PROBLEM REQUIREMENTS
Please reproduce every item below word for word, keeping each line as it appears.
--- Begin SUPPLIED DATA ---
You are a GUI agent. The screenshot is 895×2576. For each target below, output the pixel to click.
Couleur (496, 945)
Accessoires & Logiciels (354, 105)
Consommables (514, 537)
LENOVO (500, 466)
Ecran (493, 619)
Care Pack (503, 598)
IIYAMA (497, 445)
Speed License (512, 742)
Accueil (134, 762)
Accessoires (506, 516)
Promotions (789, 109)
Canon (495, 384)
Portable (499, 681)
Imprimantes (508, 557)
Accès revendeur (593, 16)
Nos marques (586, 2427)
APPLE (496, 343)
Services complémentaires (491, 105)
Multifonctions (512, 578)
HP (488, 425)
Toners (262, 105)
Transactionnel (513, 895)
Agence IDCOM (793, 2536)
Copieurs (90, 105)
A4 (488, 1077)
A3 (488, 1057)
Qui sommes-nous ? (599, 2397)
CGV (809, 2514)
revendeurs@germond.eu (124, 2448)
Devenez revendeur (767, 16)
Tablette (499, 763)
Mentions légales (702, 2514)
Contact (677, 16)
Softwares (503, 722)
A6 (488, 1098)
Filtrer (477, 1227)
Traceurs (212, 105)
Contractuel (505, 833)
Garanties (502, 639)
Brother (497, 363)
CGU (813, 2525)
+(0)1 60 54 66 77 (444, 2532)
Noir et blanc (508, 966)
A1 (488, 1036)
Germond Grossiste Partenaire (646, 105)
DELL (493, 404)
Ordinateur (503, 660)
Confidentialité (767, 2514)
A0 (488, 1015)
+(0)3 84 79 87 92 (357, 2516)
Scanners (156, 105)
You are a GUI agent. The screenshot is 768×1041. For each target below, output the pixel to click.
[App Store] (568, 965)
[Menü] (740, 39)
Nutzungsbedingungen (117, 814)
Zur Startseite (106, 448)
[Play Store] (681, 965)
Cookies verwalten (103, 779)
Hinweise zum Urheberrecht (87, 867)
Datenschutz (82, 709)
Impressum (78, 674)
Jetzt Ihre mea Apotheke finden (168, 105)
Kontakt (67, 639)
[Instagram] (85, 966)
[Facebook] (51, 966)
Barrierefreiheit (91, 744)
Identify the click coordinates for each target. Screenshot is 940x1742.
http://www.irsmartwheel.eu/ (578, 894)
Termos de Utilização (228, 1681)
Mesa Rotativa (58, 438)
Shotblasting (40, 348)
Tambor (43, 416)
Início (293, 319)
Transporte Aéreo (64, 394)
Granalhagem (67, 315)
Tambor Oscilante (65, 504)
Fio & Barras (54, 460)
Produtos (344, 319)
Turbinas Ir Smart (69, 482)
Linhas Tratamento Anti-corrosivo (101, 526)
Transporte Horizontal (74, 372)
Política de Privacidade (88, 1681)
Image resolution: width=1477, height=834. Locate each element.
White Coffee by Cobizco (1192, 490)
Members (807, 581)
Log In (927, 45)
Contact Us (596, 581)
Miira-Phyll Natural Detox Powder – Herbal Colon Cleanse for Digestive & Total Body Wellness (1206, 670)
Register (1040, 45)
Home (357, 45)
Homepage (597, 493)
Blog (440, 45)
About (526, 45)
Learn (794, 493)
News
--- End SUPPLIED DATA ---
EXERCISE RESULT
You are a GUI agent. The screenshot is 895×2576. For each target below, output the pixel to click.
Couleur (496, 945)
Accessoires & Logiciels (354, 105)
Consommables (514, 537)
LENOVO (500, 466)
Ecran (493, 619)
Care Pack (503, 598)
IIYAMA (497, 445)
Speed License (512, 742)
Accueil (134, 762)
Accessoires (506, 516)
Promotions (789, 109)
Canon (495, 384)
Portable (499, 681)
Imprimantes (508, 557)
Accès revendeur (593, 16)
Nos marques (586, 2427)
APPLE (496, 343)
Services complémentaires (491, 105)
Multifonctions (512, 578)
HP (488, 425)
Toners (262, 105)
Transactionnel (513, 895)
Agence IDCOM (793, 2536)
Copieurs (90, 105)
A4 (488, 1077)
A3 (488, 1057)
Qui sommes-nous ? (599, 2397)
CGV (809, 2514)
revendeurs@germond.eu (124, 2448)
Devenez revendeur (767, 16)
Tablette (499, 763)
Mentions légales (702, 2514)
Contact (677, 16)
Softwares (503, 722)
A6 (488, 1098)
Filtrer (477, 1227)
Traceurs (212, 105)
Contractuel (505, 833)
Garanties (502, 639)
Brother (497, 363)
CGU (813, 2525)
+(0)1 60 54 66 77 (444, 2532)
Noir et blanc (508, 966)
A1 (488, 1036)
Germond Grossiste Partenaire (646, 105)
DELL (493, 404)
Ordinateur (503, 660)
Confidentialité (767, 2514)
A0 (488, 1015)
+(0)3 84 79 87 92 (357, 2516)
Scanners (156, 105)
You are a GUI agent. The screenshot is 768×1041. For each target below, output the pixel to click.
[App Store] (568, 965)
[Menü] (740, 39)
Nutzungsbedingungen (117, 814)
Zur Startseite (106, 448)
[Play Store] (681, 965)
Cookies verwalten (103, 779)
Hinweise zum Urheberrecht (87, 867)
Datenschutz (82, 709)
Impressum (78, 674)
Jetzt Ihre mea Apotheke finden (168, 105)
Kontakt (67, 639)
[Instagram] (85, 966)
[Facebook] (51, 966)
Barrierefreiheit (91, 744)
Identify the click coordinates for each target. Screenshot is 940x1742.
http://www.irsmartwheel.eu/ (578, 894)
Termos de Utilização (228, 1681)
Mesa Rotativa (58, 438)
Shotblasting (40, 348)
Tambor (43, 416)
Início (293, 319)
Transporte Aéreo (64, 394)
Granalhagem (67, 315)
Tambor Oscilante (65, 504)
Fio & Barras (54, 460)
Produtos (344, 319)
Turbinas Ir Smart (69, 482)
Linhas Tratamento Anti-corrosivo (101, 526)
Transporte Horizontal (74, 372)
Política de Privacidade (88, 1681)
Image resolution: width=1477, height=834. Locate each element.
White Coffee by Cobizco (1192, 490)
Members (807, 581)
Log In (927, 45)
Contact Us (596, 581)
Miira-Phyll Natural Detox Powder – Herbal Colon Cleanse for Digestive & Total Body Wellness (1206, 670)
Register (1040, 45)
Home (357, 45)
Homepage (597, 493)
Blog (440, 45)
About (526, 45)
Learn (794, 493)
News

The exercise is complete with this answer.